- What is required
Would you transcribe the line that holds "Task: Click the 12.177 TOI/GP legend circle" and all the lines below it, through the final one, exactly and with nothing else?

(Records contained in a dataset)
══════════
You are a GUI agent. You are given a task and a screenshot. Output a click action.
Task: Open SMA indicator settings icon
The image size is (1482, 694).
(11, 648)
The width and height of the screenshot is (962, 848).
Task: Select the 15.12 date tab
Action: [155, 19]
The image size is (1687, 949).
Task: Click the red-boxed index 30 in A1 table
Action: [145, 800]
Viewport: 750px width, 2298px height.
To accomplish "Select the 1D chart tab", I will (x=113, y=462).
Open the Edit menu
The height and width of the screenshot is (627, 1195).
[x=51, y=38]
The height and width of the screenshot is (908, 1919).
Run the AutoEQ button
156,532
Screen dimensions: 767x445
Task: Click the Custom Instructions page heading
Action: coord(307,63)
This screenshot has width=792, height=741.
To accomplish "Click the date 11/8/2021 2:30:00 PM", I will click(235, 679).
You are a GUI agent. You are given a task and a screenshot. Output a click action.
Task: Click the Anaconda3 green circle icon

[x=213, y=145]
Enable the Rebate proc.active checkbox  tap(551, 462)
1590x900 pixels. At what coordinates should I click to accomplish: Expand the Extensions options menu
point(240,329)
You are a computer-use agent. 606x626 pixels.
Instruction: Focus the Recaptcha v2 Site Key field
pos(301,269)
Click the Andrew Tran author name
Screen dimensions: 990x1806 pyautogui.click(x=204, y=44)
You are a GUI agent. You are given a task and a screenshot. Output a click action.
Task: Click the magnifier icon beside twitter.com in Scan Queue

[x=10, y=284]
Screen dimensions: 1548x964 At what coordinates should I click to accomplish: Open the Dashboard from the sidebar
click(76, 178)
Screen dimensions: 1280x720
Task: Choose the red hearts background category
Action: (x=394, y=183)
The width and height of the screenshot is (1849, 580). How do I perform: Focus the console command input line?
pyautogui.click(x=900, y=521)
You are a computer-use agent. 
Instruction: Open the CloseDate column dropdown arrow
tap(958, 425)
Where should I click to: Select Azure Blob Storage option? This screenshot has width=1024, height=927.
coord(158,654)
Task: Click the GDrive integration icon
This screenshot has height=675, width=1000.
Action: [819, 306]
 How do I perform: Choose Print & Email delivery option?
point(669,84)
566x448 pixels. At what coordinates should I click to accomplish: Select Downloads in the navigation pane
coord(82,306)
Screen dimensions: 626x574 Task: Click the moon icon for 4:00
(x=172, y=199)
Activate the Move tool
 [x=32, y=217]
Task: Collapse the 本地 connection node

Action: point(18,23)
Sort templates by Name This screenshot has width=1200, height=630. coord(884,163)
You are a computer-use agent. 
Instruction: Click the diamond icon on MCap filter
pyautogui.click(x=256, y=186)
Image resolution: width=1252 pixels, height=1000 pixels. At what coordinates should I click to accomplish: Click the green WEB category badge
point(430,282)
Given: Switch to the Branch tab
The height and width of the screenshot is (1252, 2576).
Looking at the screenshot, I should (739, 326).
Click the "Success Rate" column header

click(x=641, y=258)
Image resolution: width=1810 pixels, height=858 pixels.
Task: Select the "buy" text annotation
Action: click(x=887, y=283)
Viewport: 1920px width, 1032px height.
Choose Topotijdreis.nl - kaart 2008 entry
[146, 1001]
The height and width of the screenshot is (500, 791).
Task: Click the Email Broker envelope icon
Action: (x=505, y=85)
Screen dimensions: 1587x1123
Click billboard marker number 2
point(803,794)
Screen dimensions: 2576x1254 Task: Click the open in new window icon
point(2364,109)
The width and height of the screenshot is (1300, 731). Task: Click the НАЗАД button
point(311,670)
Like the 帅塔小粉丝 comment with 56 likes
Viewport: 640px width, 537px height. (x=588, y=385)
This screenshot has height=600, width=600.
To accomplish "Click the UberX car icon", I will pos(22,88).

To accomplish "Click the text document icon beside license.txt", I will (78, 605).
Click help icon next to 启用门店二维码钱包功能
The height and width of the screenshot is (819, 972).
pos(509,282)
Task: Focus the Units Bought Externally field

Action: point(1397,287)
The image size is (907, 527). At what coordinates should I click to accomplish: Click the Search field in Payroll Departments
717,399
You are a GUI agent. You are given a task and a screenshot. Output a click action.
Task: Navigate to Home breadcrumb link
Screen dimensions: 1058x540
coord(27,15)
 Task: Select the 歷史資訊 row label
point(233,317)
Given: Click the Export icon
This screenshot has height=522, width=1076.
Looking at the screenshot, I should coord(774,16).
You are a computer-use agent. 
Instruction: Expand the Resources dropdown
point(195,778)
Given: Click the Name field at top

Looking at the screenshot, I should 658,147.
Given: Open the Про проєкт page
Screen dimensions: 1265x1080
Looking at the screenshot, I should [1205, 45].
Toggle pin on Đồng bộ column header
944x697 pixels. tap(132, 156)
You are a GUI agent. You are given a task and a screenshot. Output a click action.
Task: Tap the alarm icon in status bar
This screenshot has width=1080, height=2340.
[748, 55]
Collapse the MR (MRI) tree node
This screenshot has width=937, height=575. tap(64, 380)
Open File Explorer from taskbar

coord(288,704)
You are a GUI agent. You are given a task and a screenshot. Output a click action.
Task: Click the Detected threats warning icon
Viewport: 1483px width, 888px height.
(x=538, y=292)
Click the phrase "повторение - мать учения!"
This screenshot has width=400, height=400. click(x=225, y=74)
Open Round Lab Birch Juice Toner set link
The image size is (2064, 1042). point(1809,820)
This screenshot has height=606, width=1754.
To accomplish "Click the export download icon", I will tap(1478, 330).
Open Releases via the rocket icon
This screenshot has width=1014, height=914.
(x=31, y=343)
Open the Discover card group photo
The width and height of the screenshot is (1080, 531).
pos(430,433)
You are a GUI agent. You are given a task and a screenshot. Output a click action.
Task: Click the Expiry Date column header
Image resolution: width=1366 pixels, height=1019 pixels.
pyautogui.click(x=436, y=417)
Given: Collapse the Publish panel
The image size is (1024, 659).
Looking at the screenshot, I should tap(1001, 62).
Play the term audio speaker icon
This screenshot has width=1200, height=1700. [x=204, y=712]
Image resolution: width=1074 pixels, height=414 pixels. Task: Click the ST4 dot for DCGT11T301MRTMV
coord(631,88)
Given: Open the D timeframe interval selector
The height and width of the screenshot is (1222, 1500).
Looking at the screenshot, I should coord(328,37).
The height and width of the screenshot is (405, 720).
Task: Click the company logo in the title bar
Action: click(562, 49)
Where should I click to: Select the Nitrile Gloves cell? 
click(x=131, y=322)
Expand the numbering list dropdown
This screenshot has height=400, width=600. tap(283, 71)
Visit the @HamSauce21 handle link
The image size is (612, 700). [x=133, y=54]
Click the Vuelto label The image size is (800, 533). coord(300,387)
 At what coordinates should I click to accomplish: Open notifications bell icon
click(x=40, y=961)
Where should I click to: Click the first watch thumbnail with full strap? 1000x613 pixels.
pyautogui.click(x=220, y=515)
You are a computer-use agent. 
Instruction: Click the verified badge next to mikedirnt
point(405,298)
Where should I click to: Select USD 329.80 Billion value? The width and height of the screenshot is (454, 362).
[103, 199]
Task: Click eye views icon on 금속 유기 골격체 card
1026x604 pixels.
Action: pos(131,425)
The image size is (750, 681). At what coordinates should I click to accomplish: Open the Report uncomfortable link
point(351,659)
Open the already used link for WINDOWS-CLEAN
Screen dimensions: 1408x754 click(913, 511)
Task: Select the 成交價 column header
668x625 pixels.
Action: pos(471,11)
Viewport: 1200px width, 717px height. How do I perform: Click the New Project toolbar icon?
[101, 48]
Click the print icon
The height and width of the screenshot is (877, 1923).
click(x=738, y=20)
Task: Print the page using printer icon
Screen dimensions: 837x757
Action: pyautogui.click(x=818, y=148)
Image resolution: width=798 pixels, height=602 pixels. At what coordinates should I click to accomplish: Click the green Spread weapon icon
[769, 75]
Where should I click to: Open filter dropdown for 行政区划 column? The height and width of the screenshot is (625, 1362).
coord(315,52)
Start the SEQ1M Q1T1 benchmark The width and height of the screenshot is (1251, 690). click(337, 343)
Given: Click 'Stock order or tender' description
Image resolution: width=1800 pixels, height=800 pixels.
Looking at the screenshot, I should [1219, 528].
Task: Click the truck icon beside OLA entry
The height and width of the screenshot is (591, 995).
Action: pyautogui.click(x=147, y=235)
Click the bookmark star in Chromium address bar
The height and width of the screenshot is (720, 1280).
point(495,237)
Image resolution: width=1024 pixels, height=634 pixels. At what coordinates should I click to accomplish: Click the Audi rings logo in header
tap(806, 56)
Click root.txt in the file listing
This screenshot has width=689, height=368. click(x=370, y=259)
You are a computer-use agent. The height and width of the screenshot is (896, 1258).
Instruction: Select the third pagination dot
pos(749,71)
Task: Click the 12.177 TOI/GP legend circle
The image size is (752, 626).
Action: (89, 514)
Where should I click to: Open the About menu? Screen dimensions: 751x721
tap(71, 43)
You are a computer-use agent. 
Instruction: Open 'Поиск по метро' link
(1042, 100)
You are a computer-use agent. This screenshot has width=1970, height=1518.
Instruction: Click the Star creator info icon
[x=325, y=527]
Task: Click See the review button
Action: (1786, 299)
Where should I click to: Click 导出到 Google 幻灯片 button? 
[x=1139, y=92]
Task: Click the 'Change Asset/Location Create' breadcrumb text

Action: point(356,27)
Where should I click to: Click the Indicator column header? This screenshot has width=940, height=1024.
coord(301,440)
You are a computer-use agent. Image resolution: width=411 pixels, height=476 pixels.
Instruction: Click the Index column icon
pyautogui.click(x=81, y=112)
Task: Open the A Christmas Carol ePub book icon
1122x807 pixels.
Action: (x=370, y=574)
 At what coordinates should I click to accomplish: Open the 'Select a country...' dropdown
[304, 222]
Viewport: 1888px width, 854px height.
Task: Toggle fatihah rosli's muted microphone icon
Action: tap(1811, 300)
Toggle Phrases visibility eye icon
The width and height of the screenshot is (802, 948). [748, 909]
══════════
- Task solution
Task: Click the 12.177 TOI/GP legend circle
The image size is (752, 626).
Action: (89, 514)
Where should I click to: Open the About menu? Screen dimensions: 751x721
tap(71, 43)
You are a computer-use agent. 
Instruction: Open 'Поиск по метро' link
(1042, 100)
You are a computer-use agent. This screenshot has width=1970, height=1518.
Instruction: Click the Star creator info icon
[x=325, y=527]
Task: Click See the review button
Action: (1786, 299)
Where should I click to: Click 导出到 Google 幻灯片 button? 
[x=1139, y=92]
Task: Click the 'Change Asset/Location Create' breadcrumb text

Action: point(356,27)
Where should I click to: Click the Indicator column header? This screenshot has width=940, height=1024.
coord(301,440)
You are a computer-use agent. Image resolution: width=411 pixels, height=476 pixels.
Instruction: Click the Index column icon
pyautogui.click(x=81, y=112)
Task: Open the A Christmas Carol ePub book icon
1122x807 pixels.
Action: (x=370, y=574)
 At what coordinates should I click to accomplish: Open the 'Select a country...' dropdown
[304, 222]
Viewport: 1888px width, 854px height.
Task: Toggle fatihah rosli's muted microphone icon
Action: tap(1811, 300)
Toggle Phrases visibility eye icon
The width and height of the screenshot is (802, 948). [748, 909]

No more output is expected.